--- Source information ---

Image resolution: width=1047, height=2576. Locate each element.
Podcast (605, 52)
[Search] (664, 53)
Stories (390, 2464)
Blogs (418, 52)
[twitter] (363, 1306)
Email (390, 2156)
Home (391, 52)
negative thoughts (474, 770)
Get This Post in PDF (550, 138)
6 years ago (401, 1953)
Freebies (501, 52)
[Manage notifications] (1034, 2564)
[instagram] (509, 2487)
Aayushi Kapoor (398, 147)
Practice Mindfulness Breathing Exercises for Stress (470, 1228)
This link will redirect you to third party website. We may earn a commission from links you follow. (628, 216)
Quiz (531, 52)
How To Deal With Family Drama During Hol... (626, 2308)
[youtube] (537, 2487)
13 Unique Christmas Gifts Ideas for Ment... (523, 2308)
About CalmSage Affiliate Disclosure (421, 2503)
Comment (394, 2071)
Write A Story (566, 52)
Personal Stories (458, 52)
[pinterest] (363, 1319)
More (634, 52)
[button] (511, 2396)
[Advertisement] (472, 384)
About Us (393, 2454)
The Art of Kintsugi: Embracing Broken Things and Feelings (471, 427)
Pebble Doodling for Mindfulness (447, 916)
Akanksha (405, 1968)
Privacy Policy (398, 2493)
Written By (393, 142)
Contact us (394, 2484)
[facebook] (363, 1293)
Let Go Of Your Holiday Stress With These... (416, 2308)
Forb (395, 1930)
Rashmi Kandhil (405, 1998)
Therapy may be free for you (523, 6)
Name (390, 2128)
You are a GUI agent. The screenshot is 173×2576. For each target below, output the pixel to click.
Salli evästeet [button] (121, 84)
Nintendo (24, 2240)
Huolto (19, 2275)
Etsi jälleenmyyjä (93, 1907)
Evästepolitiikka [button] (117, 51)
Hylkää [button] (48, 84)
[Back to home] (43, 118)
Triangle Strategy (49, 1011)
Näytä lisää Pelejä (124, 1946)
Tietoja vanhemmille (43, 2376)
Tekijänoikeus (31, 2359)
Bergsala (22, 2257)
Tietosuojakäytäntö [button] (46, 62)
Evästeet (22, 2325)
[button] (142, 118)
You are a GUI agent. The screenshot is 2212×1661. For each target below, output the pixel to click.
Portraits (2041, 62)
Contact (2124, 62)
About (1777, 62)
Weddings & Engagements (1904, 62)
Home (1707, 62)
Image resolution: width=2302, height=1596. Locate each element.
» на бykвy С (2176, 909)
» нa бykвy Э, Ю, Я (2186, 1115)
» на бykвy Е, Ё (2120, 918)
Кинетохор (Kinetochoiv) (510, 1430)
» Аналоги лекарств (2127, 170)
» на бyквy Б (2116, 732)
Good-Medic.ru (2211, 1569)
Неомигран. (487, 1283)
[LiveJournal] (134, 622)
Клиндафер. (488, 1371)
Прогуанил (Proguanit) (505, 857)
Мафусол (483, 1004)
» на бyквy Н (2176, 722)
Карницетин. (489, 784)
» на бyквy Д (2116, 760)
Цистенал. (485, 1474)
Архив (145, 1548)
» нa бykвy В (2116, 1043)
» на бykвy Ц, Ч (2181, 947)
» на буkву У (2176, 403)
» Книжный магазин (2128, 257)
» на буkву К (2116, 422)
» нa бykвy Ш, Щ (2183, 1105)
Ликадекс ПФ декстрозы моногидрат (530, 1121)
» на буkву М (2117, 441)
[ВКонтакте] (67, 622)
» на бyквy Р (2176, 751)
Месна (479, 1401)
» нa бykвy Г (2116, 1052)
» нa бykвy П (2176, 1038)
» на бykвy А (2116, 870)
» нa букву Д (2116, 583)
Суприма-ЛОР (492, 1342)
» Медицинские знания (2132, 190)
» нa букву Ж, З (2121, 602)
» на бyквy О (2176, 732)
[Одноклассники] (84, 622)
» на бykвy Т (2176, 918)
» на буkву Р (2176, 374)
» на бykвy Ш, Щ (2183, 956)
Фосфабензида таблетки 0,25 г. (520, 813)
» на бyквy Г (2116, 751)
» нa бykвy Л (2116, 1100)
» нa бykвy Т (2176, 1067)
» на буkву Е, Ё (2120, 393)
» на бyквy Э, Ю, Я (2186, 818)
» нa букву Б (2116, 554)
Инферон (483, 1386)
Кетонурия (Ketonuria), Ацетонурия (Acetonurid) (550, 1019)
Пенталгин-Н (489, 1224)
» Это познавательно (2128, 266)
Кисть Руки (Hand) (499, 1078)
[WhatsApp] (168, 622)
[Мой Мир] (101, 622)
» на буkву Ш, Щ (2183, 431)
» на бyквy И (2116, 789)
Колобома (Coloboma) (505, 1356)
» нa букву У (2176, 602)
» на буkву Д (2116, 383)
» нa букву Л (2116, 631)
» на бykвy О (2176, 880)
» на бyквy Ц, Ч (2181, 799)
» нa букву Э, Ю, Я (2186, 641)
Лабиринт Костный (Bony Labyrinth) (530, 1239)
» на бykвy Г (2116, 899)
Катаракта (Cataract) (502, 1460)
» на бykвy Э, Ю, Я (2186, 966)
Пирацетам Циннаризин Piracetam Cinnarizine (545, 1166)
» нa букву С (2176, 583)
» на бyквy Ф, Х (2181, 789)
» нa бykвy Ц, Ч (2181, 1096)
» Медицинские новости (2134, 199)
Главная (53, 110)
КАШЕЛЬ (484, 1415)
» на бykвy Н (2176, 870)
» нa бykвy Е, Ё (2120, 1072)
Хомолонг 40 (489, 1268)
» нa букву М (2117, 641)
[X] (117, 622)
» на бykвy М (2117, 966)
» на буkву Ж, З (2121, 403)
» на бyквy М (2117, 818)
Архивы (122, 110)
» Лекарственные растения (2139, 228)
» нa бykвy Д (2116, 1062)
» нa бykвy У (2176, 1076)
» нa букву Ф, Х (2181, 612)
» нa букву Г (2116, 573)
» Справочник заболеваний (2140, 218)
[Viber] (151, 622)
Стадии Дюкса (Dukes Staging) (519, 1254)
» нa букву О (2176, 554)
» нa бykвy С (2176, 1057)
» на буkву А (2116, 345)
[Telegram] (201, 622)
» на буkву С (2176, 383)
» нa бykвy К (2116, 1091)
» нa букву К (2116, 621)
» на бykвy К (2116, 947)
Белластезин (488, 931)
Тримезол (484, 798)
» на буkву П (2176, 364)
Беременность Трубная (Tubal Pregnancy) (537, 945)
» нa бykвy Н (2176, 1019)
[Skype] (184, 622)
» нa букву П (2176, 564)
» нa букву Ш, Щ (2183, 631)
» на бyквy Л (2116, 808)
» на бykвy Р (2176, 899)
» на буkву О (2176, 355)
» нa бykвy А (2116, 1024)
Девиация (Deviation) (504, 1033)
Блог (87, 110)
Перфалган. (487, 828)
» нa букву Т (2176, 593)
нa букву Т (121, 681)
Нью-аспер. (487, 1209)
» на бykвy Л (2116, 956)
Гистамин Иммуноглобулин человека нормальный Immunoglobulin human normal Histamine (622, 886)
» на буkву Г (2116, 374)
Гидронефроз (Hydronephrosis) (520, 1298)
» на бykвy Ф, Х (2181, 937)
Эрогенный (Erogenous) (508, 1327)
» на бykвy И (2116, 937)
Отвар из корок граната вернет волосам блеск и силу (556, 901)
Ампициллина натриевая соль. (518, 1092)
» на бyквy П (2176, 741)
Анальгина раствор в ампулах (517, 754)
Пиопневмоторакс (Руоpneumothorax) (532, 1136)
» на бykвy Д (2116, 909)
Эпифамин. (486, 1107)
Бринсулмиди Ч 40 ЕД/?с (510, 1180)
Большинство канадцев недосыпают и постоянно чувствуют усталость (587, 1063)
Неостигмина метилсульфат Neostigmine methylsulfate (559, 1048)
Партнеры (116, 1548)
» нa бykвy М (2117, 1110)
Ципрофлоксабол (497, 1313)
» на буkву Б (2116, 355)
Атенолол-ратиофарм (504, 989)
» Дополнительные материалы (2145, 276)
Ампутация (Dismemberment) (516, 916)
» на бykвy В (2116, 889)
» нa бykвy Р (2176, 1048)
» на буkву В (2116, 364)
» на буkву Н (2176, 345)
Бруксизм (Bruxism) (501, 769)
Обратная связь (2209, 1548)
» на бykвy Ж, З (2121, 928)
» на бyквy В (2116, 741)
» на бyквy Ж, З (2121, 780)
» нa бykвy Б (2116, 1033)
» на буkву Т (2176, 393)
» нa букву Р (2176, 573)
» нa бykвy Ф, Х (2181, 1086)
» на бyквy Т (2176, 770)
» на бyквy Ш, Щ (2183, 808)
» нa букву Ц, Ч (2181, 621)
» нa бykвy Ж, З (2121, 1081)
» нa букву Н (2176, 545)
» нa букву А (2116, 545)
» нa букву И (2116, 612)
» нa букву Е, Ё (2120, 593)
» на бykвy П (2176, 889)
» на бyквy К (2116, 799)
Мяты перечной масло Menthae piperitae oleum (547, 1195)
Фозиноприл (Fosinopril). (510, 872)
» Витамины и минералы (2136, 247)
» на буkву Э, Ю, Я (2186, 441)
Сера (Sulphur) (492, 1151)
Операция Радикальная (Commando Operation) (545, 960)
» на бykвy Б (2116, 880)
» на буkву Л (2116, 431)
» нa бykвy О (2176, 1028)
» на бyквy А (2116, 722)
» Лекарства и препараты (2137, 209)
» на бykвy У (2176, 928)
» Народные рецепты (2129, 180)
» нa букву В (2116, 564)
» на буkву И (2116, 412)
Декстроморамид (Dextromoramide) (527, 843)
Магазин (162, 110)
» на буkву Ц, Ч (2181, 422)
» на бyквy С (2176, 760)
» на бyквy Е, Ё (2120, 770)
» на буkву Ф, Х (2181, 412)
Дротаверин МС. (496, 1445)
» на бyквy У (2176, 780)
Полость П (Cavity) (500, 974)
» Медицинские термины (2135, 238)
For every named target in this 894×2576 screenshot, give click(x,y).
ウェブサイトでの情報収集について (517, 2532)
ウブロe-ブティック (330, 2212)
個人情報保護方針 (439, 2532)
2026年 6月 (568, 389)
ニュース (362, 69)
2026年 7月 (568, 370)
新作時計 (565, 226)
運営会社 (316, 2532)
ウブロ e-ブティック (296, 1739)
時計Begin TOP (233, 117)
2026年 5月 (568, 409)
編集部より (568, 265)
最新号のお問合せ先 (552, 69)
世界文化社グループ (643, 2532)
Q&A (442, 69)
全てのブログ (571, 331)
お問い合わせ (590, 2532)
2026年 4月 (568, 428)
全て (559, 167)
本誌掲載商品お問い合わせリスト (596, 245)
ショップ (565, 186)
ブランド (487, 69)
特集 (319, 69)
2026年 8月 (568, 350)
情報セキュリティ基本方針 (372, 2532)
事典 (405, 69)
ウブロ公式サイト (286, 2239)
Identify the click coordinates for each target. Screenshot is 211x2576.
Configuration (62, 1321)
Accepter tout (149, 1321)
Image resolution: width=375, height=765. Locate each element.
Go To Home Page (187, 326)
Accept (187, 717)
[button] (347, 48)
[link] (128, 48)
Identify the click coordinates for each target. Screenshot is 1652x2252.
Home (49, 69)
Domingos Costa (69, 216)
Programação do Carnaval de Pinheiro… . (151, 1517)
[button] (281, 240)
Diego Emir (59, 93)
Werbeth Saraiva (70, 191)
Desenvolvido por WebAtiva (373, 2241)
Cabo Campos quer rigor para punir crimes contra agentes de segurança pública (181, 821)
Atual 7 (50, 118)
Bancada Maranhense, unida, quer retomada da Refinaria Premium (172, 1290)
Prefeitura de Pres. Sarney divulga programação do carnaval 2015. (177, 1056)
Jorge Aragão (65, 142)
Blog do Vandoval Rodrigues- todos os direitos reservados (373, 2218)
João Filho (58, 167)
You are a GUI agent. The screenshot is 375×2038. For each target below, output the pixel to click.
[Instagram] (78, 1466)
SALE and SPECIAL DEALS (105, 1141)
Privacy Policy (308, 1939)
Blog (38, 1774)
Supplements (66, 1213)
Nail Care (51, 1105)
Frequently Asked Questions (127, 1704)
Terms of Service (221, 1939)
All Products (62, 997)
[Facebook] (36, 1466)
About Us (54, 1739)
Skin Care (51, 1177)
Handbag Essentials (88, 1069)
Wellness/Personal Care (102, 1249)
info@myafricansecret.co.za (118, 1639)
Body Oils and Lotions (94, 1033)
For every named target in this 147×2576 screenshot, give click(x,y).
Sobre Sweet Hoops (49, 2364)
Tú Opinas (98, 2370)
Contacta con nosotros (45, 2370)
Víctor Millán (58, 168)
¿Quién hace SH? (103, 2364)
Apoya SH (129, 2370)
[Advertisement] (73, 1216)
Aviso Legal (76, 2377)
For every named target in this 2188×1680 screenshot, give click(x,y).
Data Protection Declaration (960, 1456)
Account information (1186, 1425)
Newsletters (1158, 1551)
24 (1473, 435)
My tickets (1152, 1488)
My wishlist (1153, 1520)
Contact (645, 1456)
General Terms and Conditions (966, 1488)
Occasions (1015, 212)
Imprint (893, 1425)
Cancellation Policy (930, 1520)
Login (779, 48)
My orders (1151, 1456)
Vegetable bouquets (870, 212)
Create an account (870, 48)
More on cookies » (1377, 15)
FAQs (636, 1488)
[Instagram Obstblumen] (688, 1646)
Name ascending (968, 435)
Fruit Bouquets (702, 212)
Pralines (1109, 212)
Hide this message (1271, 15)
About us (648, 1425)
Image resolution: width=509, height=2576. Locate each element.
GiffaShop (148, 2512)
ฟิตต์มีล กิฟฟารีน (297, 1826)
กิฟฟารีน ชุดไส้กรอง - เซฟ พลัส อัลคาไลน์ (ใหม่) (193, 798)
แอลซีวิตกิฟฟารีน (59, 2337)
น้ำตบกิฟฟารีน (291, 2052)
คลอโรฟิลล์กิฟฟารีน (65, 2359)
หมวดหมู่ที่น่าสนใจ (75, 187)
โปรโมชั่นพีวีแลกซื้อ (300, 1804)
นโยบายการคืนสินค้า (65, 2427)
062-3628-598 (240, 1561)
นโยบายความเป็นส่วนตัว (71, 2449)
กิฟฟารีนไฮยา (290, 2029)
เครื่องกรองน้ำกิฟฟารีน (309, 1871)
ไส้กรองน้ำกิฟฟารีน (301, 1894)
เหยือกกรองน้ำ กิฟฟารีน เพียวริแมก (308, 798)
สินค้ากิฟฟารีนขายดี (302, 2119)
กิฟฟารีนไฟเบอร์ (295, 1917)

---

» Task to complete
Exactly as written, repeat each line from the beginning of the data above to the line containing "Let Go Of Your", inclusive.

» The completed task
Image resolution: width=1047, height=2576. Locate each element.
Podcast (605, 52)
[Search] (664, 53)
Stories (390, 2464)
Blogs (418, 52)
[twitter] (363, 1306)
Email (390, 2156)
Home (391, 52)
negative thoughts (474, 770)
Get This Post in PDF (550, 138)
6 years ago (401, 1953)
Freebies (501, 52)
[Manage notifications] (1034, 2564)
[instagram] (509, 2487)
Aayushi Kapoor (398, 147)
Practice Mindfulness Breathing Exercises for Stress (470, 1228)
This link will redirect you to third party website. We may earn a commission from links you follow. (628, 216)
Quiz (531, 52)
How To Deal With Family Drama During Hol... (626, 2308)
[youtube] (537, 2487)
13 Unique Christmas Gifts Ideas for Ment... (523, 2308)
About CalmSage Affiliate Disclosure (421, 2503)
Comment (394, 2071)
Write A Story (566, 52)
Personal Stories (458, 52)
[pinterest] (363, 1319)
More (634, 52)
[button] (511, 2396)
[Advertisement] (472, 384)
About Us (393, 2454)
The Art of Kintsugi: Embracing Broken Things and Feelings (471, 427)
Pebble Doodling for Mindfulness (447, 916)
Akanksha (405, 1968)
Privacy Policy (398, 2493)
Written By (393, 142)
Contact us (394, 2484)
[facebook] (363, 1293)
Let Go Of Your Holiday Stress With These... (416, 2308)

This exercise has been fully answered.